Я увидел, как в глазах Розы что-то дрогнуло.
— После того как я окончила университет с отличием и получила хорошую работу в издательстве, — медленно проговорила Роза, глядя куда-то в сторону, — он позвонил и признал, что ошибался.
Мы начали понемногу общаться… не очень часто, но отношения наладились. Вот только… — она запнулась, — я так и не смогла простить маму. Отчима было легче, он всегда был прямолинейным. А мама… я ждала, что она встанет на мою сторону.
— Передай ему… передай, что я рада, что ему становится лучше, — тихо произнесла она после паузы.

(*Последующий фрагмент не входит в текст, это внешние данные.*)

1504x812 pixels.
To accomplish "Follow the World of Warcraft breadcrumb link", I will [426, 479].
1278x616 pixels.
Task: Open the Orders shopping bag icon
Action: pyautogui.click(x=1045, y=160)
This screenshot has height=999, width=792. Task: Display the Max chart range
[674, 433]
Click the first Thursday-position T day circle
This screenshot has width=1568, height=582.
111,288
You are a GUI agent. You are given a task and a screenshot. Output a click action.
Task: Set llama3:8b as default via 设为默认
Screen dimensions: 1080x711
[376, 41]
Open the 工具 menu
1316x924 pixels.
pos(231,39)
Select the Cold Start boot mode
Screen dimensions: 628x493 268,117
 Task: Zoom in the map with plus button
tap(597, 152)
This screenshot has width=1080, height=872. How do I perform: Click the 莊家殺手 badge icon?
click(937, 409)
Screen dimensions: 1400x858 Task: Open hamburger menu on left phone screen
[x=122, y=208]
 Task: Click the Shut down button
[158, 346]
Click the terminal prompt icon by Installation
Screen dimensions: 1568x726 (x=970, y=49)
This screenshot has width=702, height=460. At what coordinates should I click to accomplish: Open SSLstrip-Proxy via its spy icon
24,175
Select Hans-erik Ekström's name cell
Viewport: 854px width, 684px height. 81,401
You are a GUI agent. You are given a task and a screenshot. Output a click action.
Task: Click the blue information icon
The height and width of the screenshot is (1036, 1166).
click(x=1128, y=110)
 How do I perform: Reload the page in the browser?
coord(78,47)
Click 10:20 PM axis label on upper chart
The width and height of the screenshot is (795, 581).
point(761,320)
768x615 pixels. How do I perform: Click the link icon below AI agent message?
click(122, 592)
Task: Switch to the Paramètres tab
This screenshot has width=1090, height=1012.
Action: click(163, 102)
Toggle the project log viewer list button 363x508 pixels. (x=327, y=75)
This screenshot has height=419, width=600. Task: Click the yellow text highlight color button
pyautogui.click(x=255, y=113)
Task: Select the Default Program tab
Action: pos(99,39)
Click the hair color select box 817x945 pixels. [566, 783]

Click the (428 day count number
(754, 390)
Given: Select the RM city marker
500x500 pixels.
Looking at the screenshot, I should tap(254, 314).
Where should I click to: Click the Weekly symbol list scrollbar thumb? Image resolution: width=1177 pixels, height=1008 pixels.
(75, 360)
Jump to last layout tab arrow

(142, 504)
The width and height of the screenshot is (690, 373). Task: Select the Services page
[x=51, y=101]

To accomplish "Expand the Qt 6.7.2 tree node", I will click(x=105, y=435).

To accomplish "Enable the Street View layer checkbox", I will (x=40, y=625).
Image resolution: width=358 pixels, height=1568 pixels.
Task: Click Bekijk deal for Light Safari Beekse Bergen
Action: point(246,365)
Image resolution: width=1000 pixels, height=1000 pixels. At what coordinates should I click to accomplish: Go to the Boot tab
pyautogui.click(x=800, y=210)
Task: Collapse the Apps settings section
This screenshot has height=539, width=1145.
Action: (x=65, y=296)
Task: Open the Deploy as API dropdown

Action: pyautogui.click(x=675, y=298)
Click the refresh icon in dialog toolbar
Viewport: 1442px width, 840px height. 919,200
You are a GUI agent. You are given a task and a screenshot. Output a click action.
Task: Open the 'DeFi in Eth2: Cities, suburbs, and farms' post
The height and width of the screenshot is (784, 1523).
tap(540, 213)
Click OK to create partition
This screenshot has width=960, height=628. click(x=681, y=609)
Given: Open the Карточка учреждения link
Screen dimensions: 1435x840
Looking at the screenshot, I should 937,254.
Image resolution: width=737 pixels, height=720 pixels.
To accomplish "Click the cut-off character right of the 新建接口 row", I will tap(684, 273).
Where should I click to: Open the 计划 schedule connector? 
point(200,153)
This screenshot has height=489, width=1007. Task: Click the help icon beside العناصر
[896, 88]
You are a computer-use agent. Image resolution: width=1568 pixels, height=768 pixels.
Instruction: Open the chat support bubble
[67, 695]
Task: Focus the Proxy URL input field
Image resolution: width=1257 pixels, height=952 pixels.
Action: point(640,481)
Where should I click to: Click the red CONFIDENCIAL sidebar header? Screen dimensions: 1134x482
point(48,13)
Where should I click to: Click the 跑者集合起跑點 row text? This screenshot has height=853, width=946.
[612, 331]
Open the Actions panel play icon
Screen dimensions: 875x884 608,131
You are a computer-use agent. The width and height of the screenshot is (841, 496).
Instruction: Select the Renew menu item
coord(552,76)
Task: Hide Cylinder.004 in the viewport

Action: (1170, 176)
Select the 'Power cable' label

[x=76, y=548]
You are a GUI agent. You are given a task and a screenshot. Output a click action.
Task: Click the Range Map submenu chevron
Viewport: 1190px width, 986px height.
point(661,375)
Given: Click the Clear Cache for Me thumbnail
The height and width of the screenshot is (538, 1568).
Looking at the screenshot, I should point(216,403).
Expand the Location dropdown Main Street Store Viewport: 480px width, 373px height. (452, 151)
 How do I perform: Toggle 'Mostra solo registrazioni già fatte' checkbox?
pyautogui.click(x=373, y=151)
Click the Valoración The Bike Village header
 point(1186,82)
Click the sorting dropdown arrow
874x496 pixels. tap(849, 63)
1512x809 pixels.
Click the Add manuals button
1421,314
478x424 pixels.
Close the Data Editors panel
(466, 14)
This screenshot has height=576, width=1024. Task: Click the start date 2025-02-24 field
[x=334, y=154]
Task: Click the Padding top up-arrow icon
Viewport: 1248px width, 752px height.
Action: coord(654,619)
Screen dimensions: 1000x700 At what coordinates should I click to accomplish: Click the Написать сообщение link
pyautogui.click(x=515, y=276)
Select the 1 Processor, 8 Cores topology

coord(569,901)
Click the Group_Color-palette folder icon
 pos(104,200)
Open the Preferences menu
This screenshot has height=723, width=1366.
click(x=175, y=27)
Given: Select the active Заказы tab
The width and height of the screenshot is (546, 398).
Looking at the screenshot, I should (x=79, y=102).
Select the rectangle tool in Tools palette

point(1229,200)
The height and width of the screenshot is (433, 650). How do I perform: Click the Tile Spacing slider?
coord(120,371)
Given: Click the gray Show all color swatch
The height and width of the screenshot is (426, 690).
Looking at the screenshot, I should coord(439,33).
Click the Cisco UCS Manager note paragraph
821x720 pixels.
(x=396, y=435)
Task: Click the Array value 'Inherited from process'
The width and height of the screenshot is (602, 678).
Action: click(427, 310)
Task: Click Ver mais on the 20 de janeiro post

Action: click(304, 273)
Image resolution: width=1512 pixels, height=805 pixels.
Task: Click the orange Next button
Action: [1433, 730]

Ирина Даниловна улыбнулась и, неожиданно для всех, в том числе и для себя, судя по её выражению лица, шагнула вперёд и обняла дочь. Роза застыла на мгновение, а потом неуверенно обняла мать в ответ.
Я тихо вышел из комнаты, давая им возможность поговорить наедине.
Поздно вечером Роза нашла меня на балконе. Я сидел там, глядя на огни города. И размышляя обо всём, что произошло за последние дни.
— Можно присоединиться? — спросила она тихо.
Я подвинулся, освобождая место рядом с собой на маленьком балконном диванчике, который мы купили прошлым летом. Роза села, и некоторое время мы молчали, глядя на ночной город.
— Я встречалась с мамой два месяца назад, — наконец заговорила она. — После того, как узнала про инсульт Максима Максимовича. Я хотела. Я не знаю, что хотела. Может, убедиться, что с ним всё будет хорошо. Несмотря на все наши разногласия.
Я молча слушал, не перебивая.
— Мы с мамой проговорили весь день, — продолжила Роза. — Это было странно — столько лет я представляла её монстром, а она оказалась просто женщиной, которая совершила ошибку. Она просила прощения. Я сказала, что мне нужно время.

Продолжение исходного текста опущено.